Nem todo filme sobre recomeço precisa de grandes acontecimentos para funcionar. Meu Nome é Agneta, dirigido por Johanna Runevad, segue justamente pelo caminho oposto. Aqui, o que move a história são incômodos silenciosos, decisões meio tortas e aquela sensação difícil de explicar de que a vida saiu do lugar sem avisar. Mas será que esse olhar mais contido realmente prende ou acaba afastando?

Uma história sobre recomeços ou um retrato incômodo da estagnação?

A protagonista, vivida por Eva Melander, não tem nada de extraordinária à primeira vista. E esse é o ponto. Agneta é uma mulher que parece ter sido engolida pela própria rotina. O casamento esfriou, os filhos já não orbitam ao redor dela e o trabalho existe apenas como obrigação.

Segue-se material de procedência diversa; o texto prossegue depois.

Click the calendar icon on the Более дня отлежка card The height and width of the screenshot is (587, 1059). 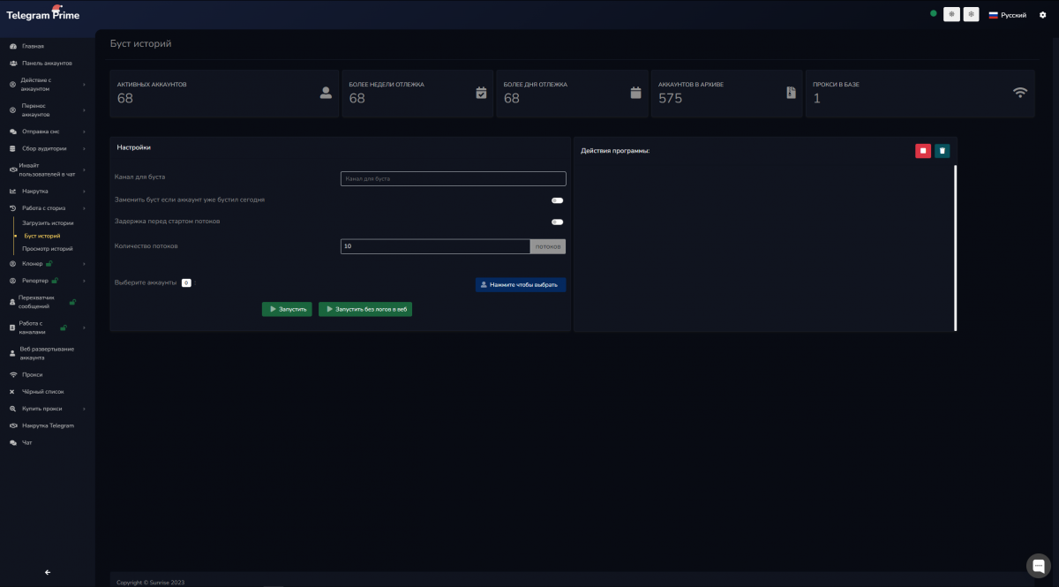pos(635,93)
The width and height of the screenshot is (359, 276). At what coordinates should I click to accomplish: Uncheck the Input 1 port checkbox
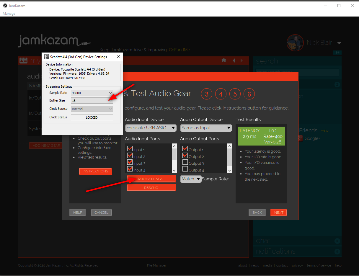130,149
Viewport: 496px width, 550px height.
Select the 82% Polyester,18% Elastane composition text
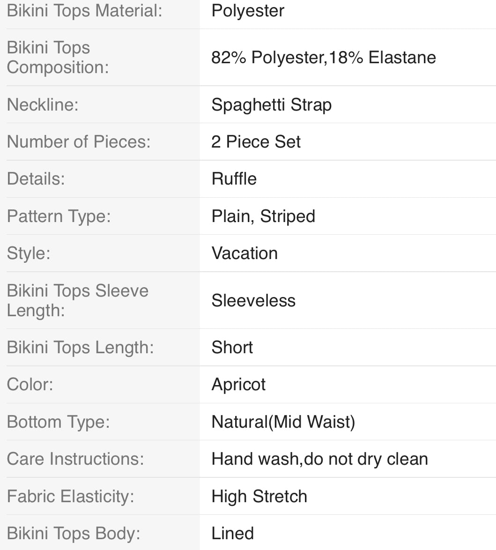324,58
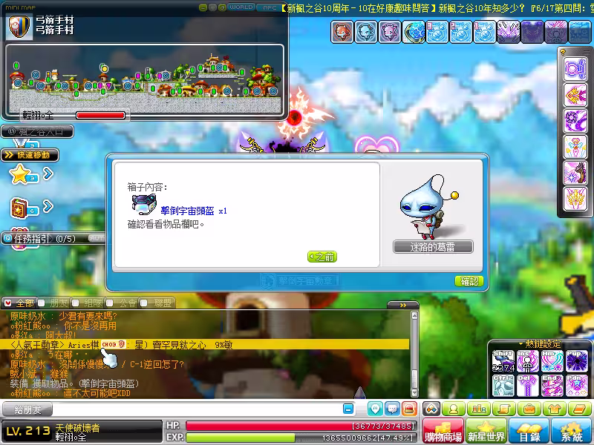Screen dimensions: 594x445
Task: Toggle the 全部 chat filter
Action: 19,303
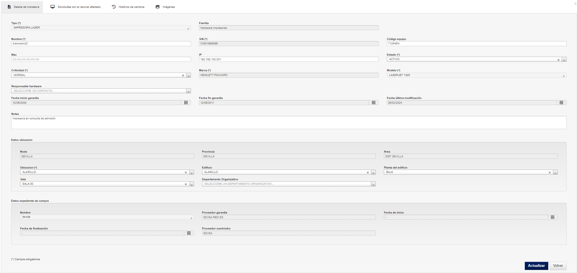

O filme não tenta suavizar esse cenário. Pelo contrário, insiste nele. As cenas iniciais quase incomodam de tão repetitivas, como se o espectador fosse colocado dentro dessa rotina sem saída. Funciona? Depende da paciência de quem está assistindo. Para alguns, cria identificação imediata. Para outros, pode parecer arrastado.

Quando surge a oportunidade de ir para a França como au pair, a decisão de Agneta não vem carregada de entusiasmo. É mais um impulso do que um plano. Uma fuga, talvez. E isso torna tudo mais interessante, porque não há romantização nesse movimento.

O conflito realmente acontece ou fica só na superfície?

A virada chega quando Agneta percebe que aceitou algo sem entender direito. O trabalho não é o que parecia, e o desconforto se instala rápido. Só que, em vez de transformar isso em tensão mais direta, o filme escolhe observar.

E aqui mora um ponto delicado. A narrativa prefere o silêncio ao confronto. Em vez de diálogos intensos ou situações mais explosivas, o que se vê são reações contidas, olhares demorados e decisões adiadas.

Isso cria uma experiência muito específica. Quem entra no ritmo consegue perceber as mudanças internas da personagem, ainda que discretas. Quem espera uma progressão mais clara pode sentir que a história anda em círculos.

Eva Melander carrega o filme?

Se há algo que mantém tudo de pé, é a atuação de Eva Melander. Ela constrói Agneta sem exageros, sem grandes discursos, mas com uma presença constante. Cada gesto parece calculado para mostrar alguém que já tentou se encaixar demais e agora não sabe mais por onde recomeçar.

Mesmo quando o roteiro hesita, a atriz segura a cena. Há momentos em que praticamente nada acontece, mas ainda assim é difícil desviar o olhar. É um trabalho que exige atenção e entrega do público.

Vale a pena assistir?

Depende muito do que você busca. Não é um filme que conduz pela mão ou oferece respostas fáceis. Também não tenta transformar a jornada da protagonista em algo grandioso. O que ele faz é acompanhar um processo meio torto, cheio de dúvidas, sem garantias de que vai dar certo. Isso pode soar honesto para alguns e frustrante para outros.

Meu Nome é Agneta funciona melhor para quem se interessa por histórias mais próximas da vida real, com personagens que não têm tudo resolvido e nem sabem exatamente o que estão fazendo. Não é um filme para maratonar distraído, mas pode render uma experiência interessante para quem entra na proposta certa.